Note: Estimates for Australia, Germany and the Russian Federation are missing due to the lack of language variables.
Source: (OECD, 2015[15]) Survey of Adult Skills (PIAAC) (2012, 2015), Table 3.A.3., www.oecd.org/skills/piaac/publicdataandanalysis
Conclusions and Implications
This chapter indicates that the literacy and numeracy proficiency of non-native language speakers is, other things being equal, lower than that of native language speakers. As such, language proficiency can be a major hurdle for the social and economic integration of migrants into the labour market and social life of their receiving communities. The acquisition of literacy proficiency in the host country language is importantly related to the mother tongue of the migrant and the age at which migration took place. In particular, this chapter suggests that individuals with a linguistically distant background face a distinctively higher challenge to reach a sufficient level of literacy and numeracy proficiency in the host country language than individuals whose language background is more homogeneous, in particular when they migrate after the age of 12.
Results presented in the chapter suggest that differences in the linguistic make-up of migrant populations explain both between country differences in the migrant gaps in literacy and numeracy scores, as well as the within-country variability in literacy and numeracy across migrants. These results suggest that language training is crucial if migrant communities are to be able to be fully integrated in the labour markets and social lives of their communities but also that the time and intensity of language training provided to should be tailored to the specific language group migrants belong to. More intense and longer training should be devoted to individuals coming from linguistically distant groups and training should account for the specific communalities and differences across languages to be maximally effective.
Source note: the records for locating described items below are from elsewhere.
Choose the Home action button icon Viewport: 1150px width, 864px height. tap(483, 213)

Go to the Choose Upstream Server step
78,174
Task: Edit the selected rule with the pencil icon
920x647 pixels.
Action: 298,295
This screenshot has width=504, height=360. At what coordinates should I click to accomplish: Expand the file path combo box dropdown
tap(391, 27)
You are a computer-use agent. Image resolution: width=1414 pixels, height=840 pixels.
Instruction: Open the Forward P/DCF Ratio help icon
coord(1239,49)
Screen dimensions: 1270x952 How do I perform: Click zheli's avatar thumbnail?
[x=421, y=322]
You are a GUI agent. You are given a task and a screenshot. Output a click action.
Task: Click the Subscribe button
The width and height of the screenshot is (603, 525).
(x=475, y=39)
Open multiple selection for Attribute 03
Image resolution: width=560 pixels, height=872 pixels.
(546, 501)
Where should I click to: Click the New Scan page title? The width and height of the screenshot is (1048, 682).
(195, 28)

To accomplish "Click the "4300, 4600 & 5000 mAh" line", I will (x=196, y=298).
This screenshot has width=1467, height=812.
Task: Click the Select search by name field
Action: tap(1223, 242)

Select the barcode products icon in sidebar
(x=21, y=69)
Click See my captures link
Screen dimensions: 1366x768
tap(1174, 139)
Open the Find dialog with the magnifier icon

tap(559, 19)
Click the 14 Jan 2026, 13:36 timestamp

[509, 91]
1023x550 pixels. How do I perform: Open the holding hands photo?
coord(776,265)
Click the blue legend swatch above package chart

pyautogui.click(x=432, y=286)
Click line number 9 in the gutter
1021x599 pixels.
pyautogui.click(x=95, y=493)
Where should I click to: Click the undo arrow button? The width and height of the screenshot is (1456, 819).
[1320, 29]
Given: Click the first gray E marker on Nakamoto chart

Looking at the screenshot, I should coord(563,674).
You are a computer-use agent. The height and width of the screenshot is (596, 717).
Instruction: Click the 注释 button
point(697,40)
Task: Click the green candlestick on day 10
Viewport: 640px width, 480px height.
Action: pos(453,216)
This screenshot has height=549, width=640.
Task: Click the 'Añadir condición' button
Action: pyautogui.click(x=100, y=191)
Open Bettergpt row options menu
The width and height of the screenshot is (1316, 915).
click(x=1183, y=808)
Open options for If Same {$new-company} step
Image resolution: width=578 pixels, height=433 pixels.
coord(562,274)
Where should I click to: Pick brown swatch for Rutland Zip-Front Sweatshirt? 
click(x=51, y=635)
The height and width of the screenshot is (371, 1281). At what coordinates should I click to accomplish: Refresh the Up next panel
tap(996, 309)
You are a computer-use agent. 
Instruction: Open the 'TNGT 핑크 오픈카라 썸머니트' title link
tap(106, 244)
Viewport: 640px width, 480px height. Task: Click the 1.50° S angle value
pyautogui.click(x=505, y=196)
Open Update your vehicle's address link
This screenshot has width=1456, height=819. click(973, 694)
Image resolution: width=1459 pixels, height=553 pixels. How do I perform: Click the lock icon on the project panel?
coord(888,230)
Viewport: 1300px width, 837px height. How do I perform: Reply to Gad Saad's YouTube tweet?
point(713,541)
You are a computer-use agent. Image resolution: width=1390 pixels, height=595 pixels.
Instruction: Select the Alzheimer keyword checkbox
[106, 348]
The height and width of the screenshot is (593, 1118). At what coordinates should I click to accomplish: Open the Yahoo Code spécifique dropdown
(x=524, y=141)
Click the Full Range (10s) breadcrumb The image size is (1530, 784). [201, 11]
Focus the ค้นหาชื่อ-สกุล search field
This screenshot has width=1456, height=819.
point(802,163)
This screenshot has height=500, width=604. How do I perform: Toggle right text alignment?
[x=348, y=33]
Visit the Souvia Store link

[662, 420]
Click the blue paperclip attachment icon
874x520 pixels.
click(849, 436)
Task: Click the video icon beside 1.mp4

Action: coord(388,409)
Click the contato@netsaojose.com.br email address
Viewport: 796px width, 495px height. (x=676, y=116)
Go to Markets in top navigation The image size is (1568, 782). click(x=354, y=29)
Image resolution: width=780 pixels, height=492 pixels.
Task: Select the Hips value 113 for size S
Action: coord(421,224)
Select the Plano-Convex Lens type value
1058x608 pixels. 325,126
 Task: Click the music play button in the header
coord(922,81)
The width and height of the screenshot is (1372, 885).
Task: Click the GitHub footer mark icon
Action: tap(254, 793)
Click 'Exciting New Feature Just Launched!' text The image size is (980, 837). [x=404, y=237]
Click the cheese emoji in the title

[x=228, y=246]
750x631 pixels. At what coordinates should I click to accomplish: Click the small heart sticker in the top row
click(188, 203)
The finding that the skills of non-native speaking migrants tend to be lower in particular when they migrate after the age of 12 and when their mother-tongue is very different from the language spoken in their host communities suggests that strong language support should be given in the context of pre-school and primary school to the extent possible, so that children are maximally supported in a crucial period for language acquisition but also that intense training should be given to those who arrive when they have missed such opportunities for language development. Finding new, creative ways to help individuals who arrive as teenagers or adults gain valuable language skills, should become a priority for educators and education scientists so that current barriers are eliminated or lowered. Even though the costs of providing adequate language support may be large, analyses presented in this report suggest that the cost of inaction is likely to be considerably larger than investments in adequate and effective training.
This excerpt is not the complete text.